Opinion
2:23-cv-872
05-10-2024
ORDER ON THE PARTIES' EXPEDITED JOINT MOTION FOR DISCOVERY UNDER LCR 37(A)(2)
JAMAL N. WHITEHEAD, UNITED STATES DISTRICT JUDGE.
1. INTRODUCTION
This matter comes before the Court on the parties' Local Civil Rule 37 joint submission regarding their ongoing discovery disputes. Dkt. No. 151. The parties ask the Court to resolve two issues: (1) whether Virtru must make Will Ackerly available for deposition for another four hours on the record; (2) whether Virtru can withhold the production of documents related to its March 4, 2022, company-wide meeting and John Ackerly's March 8, 2022, email based on attorney-client privilege and work-product protection.
2. BACKGROUND
Will Ackerly is the co-founder of Virtru and inventor of the patents at issue.

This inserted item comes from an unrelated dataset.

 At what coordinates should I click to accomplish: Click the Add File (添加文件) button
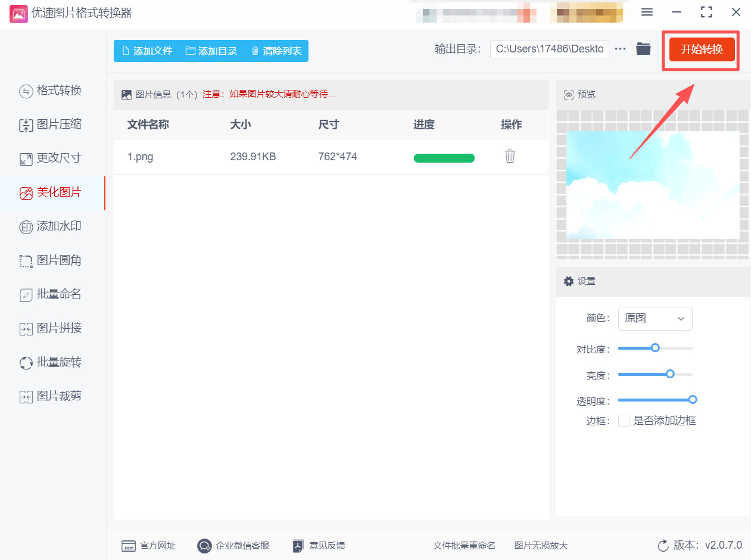coord(147,51)
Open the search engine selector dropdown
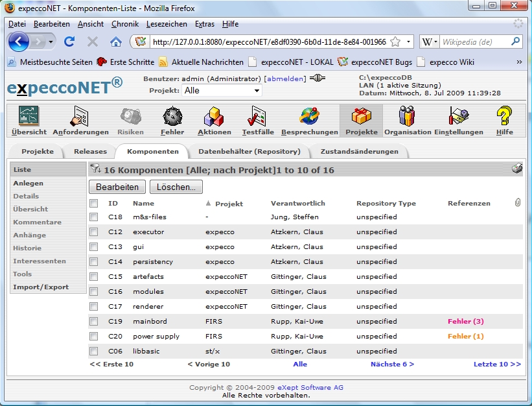Image resolution: width=532 pixels, height=406 pixels. (x=431, y=42)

Dkt. No. 1 ¶¶ 2, 7. Will served as both a Rule 30(b)(1) witness, testifying in his individual capacity, and a Rule 30(b)(6) witness, testifying on behalf of the corporation. Dkt. No. 153 ¶ 2. Will testified for over seven hours. Dkt. No. 151 at 19. Microsoft seeks four more hours to depose Ackerly about the 30(b)(6) topics identified in its notice for which Virtru named him the designated witness. Id. at 8. Specifically, Microsoft wants to discuss seven 30(b)(6) topics on which Will Ackerley was designated but that “Microsoft did not have the opportunity to fully explore,” and eight 30(b)(6) topics that Virtru designated Will's testimony to address after his deposition. Id. at 12.
Because the two founders of Virtru share the same last name, the Court addresses them by their first names-Will Ackerly and John Ackerly-to avoid confusion. No disrespect is intended.
Microsoft also seeks documents distributed to Virtru employees at the start of this litigation. On March 4, 2022, the same day Virtru sued Microsoft, Chief Executive Officer John Ackerly held a company-wide meeting for all Virtru employees to provide “information reflecting or conveying legal advice, thoughts, and/or mental impressions of counsel prepared in connection with the filing of the complaint in this litigation.” Dkt. No. 151 at 20. Four days later, on March 8, 2022, John sent a company-wide email to all Virtru employees at employees@virtru.com. John attached a copy of the complaint and “a document prepared by counsel entitled ‘Employee FAQ-030822.docx[.]” Id. at 20-21. Virtru has withheld these documents from Microsoft claiming attorney-client privilege and work-product protection.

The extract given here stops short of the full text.